_SOURCE PASSAGE:_
__________

4 Things to Know about Online Reputation Management | Online Reputation Management for Doctors | Scoop.it

There has never been a time with greater consumer engagement than right now, especially with the far-reaching capabilities of smartphones. However, with consumers’ ability to share positive ratings and experience also comes their freedom to post the negative about your reputation. While businesses in the obvious industries—such as hospitality and retail—are subject to such reviews, so, too, are healthcare practices. In fact, a survey by Software Advice, a tech research firm, found that 62% of those surveyed use online reviews as a first step to find a new doctor, 19% use online reviews to evaluate an existing doctor, and 44% would consider an out-of-network doctor if their reviews were better than in-network doctors.

 

How can healthcare practices ensure they land on the winning side of the equation? That’s where online reputation management comes in.

 

  • What is online reputation management? It’s controlling what potential or current consumers see when they Google your name. It helps to stop, fix and prevent PR disasters while protecting and promoting your brand. Think your practice can’t be affected by bad press? A study by Outbound Engine found that 88% of consumers trust online reviews as much as personal recommendations. It’s important to make sure you’re getting a good recommendation.

 

  • What does Google say about you? Research your practice as though you’re a consumer to get an idea of your current online reputation. Remember: 93% of searchers don’t go past the first page and will use the first 10 results to form an impression. Is your reputation:
    • Negative: By far the worst category for a practice to be in. This means you have one or more negative search results tarnishing your reputation. These can be from official rating sites (like Yelp or Healthgrades), blogs, Twitter accounts or any number of other social channels.
    • Irrelevant: These results don’t hurt you, but they don’t help you either. You may not be losing potential patients who are researching, but you won’t win their business either.
    • Wrong: There may be other practices with the same name that are more relevant to online searches than you. Aside from consumers not finding information about your practice, they may read negative things about this other practice and attribute them to yours.
    • Positive and relevant: Your search results are full of positive content, and your brand is well-represented. This is ideal but still requires maintenance to continue.

__________

_EXERCISE TASKS:_
1) For each statement, say whether it agrees with the online reputation passage, answering yes or no and quoting the words from the passage that decide it.
(a) In the Software Advice survey, 62% of respondents turn to online reviews first when looking for a new doctor.
(b) Search results in the "Irrelevant" category damage a practice's reputation.
(c) A practice whose results are "Positive and relevant" needs no further upkeep.
2) Write the next part of the online reputation passage, picking up after its last sentence.
The items that follow are separate material, unrelated to the online reputation passage.

_DATA FOR ANALYSIS:_
__________

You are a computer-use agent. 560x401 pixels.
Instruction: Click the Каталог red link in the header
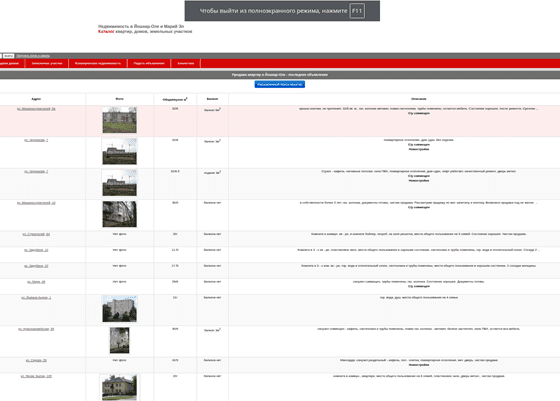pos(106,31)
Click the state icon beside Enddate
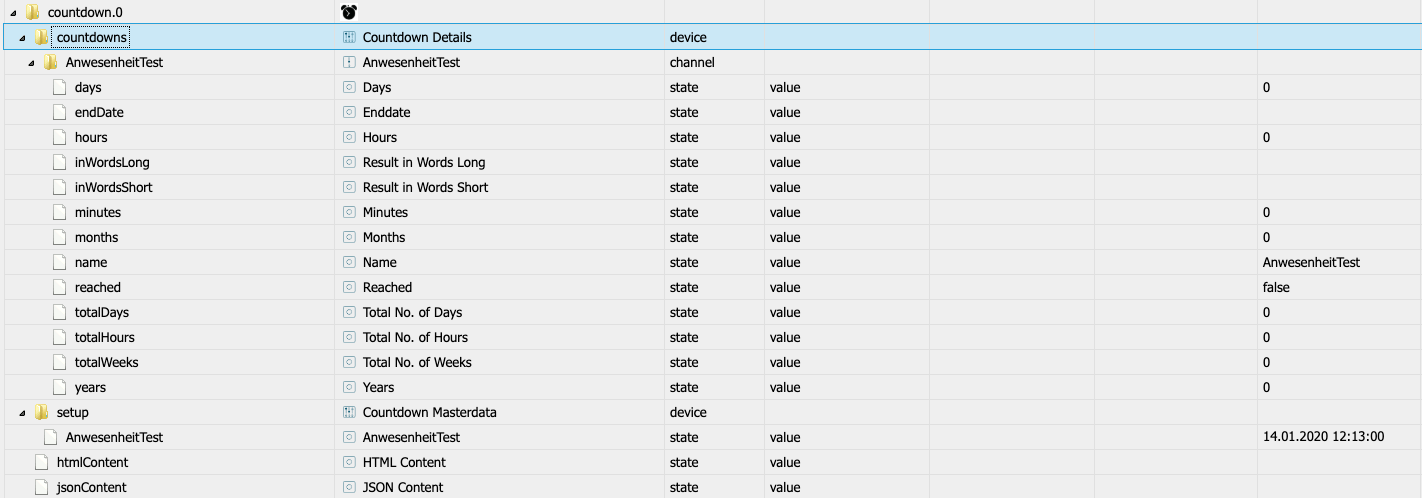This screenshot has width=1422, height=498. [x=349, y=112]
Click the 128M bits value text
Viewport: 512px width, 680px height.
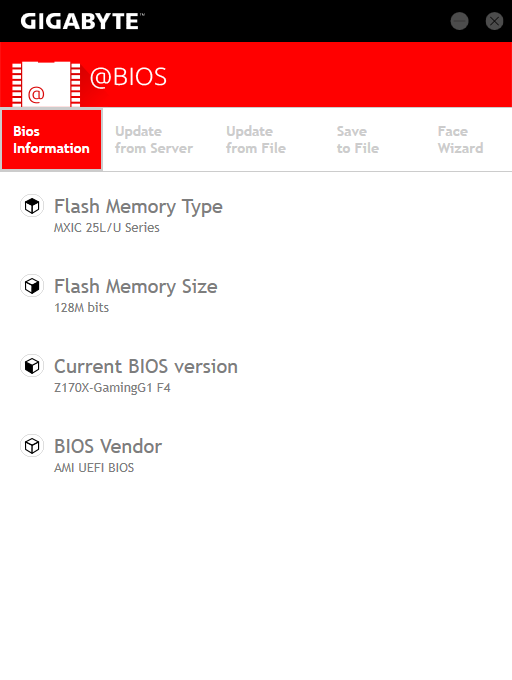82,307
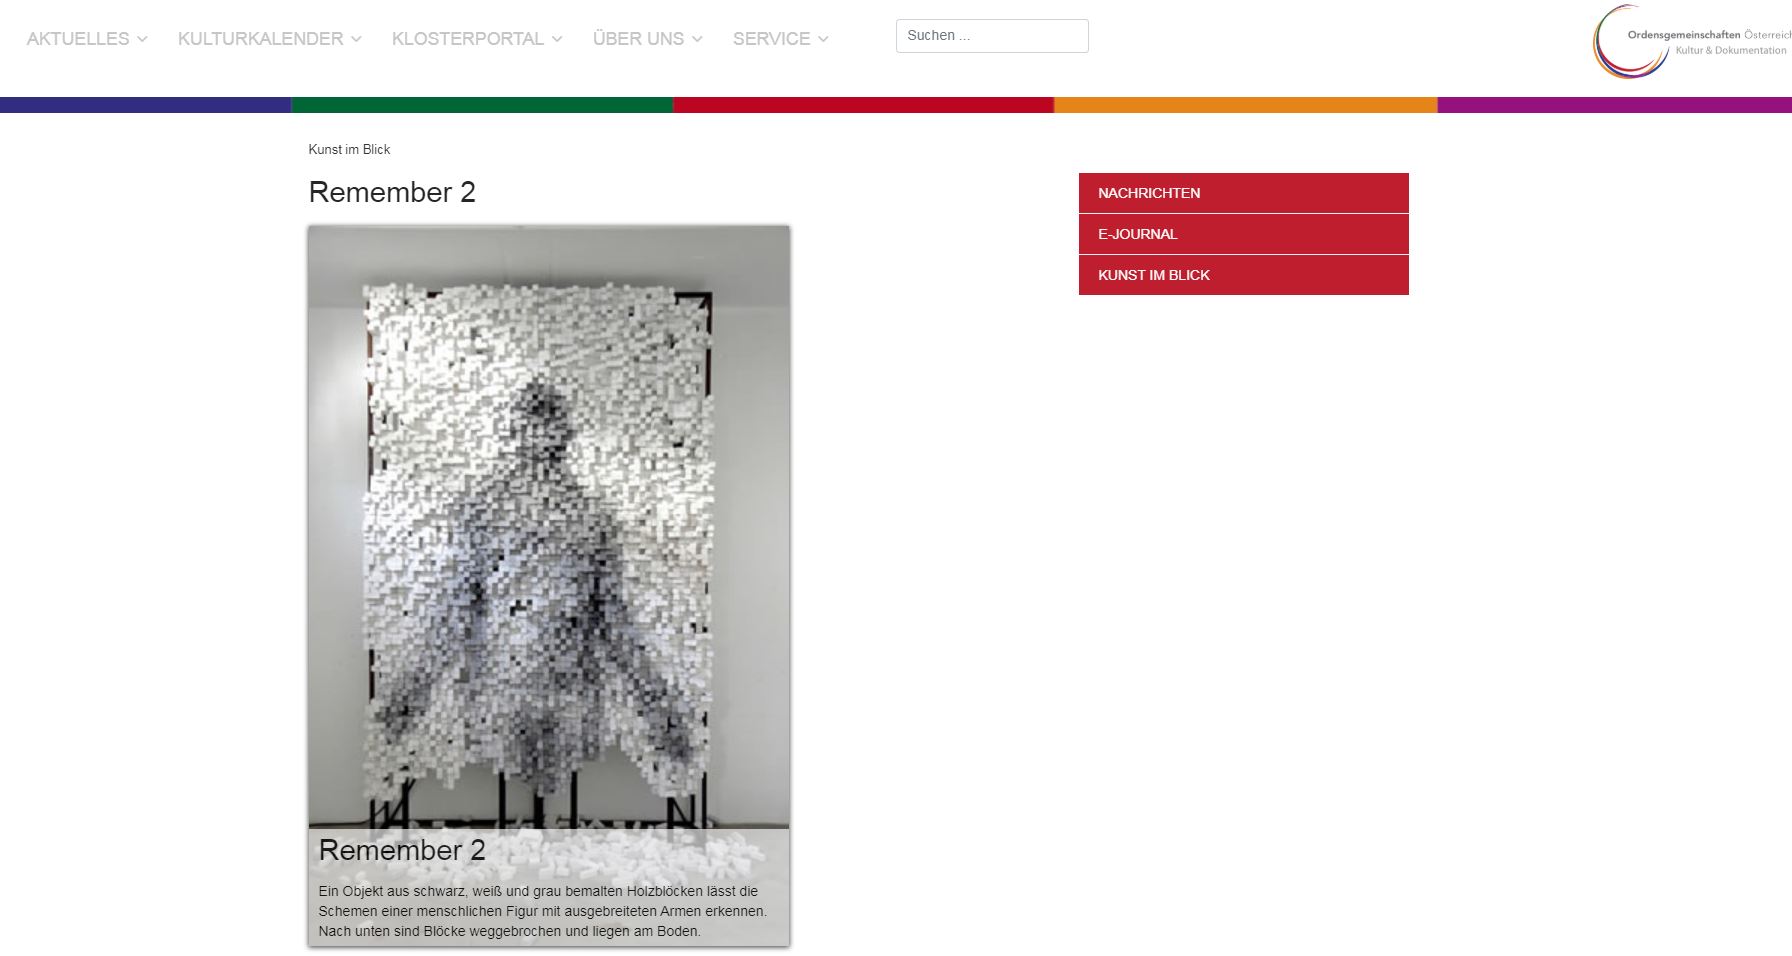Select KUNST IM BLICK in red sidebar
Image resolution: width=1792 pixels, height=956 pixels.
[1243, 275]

__________

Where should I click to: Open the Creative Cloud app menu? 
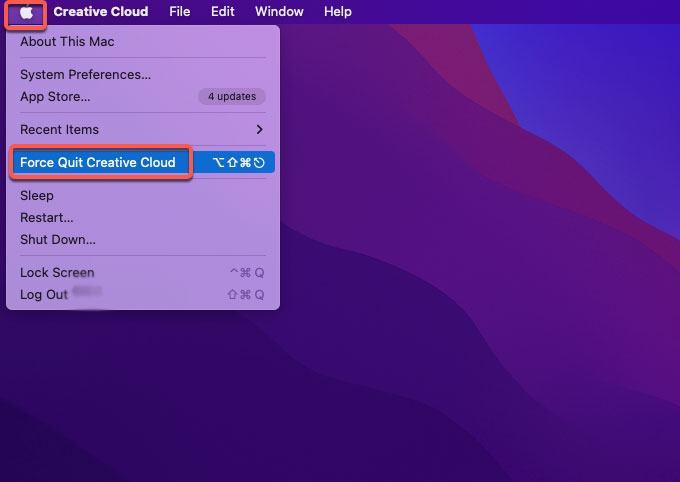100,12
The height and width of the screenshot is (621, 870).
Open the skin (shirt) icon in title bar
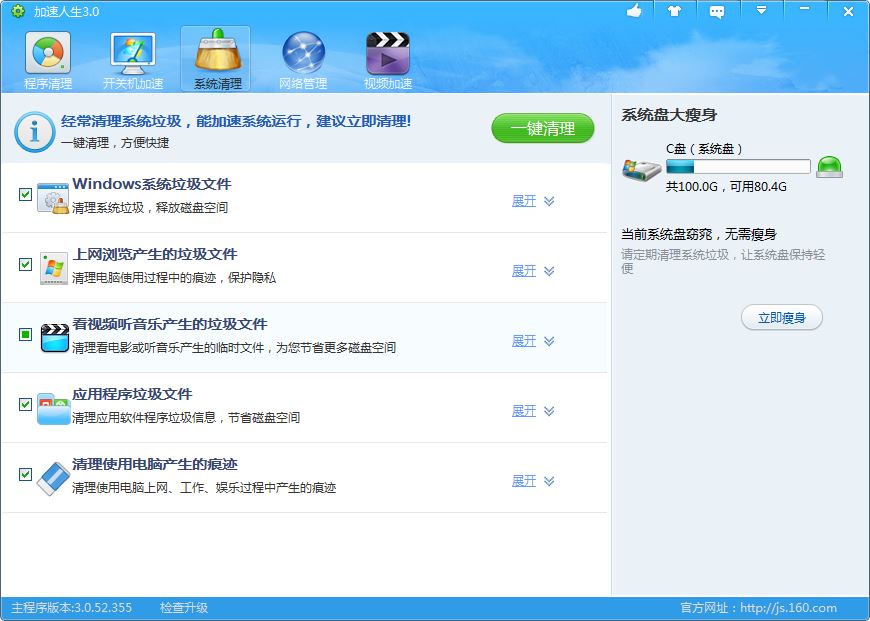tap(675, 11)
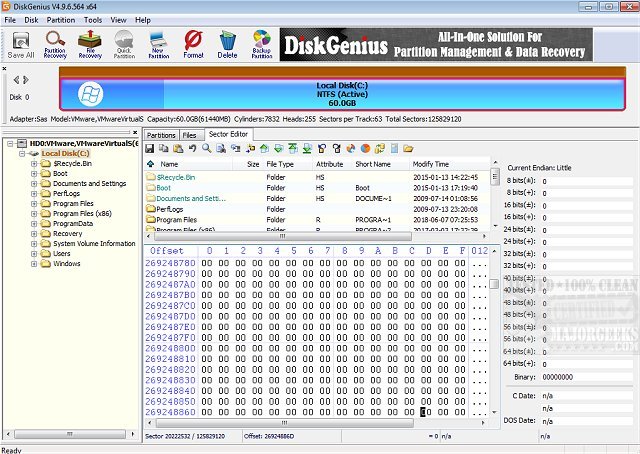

__________

_PER-TASK OUTPUTS:_
1)
(a) Yes: "62% of those surveyed use online reviews as a first step to find a new doctor"
(b) No: "These results don’t hurt you, but they don’t help you either."
(c) No: "This is ideal but still requires maintenance to continue."

2)
  • Why are Facebook “likes” important to a healthcare practice? The omnipresence of social media platforms has made them one of the fastest growing referral sources for businesses of all sizes and types. According to a study by The Spark Report, 41% said social media would affect their choice of a specific doctor. Your social media presence should serve as a testament to why patients trust you and also display the human face of your operation. You should configure Facebook, Twitter and Google+ profiles for your practice locations, and upload images and key information. It is also important to respond to social media posts (publicly or privately, depending on the post), as well as resolve any issues or complaints expediently and in accordance with best practices.

 

  • How do you get positive reviews? People will be reading your reviews for proof of a strong, positive reputation. They want to see authentic and authoritative reviews that appear regularly and across a range of sites before they feel confident in your practice. Negative reviews on sites like RateMDs.com, Vitals.com and Yelp.com can hurt your online reputation and the success of your business. It’s imperative your information on these sites is correct and current; create and populate profiles for the sites your practice is not on, and seize opportunities to remove or respond to negative reviews without breaching doctor-patient confidentiality.

 

A successful online reputation management program needs to be multifaceted and include elements of social media, search engine optimization and owned, earned and paid media. It’s important to understand how these things impact your online reputation and use them properly—before a problem arises—because despite the amount of time and resources required to build a positive reputation, it takes considerably more to repair a negative reputation.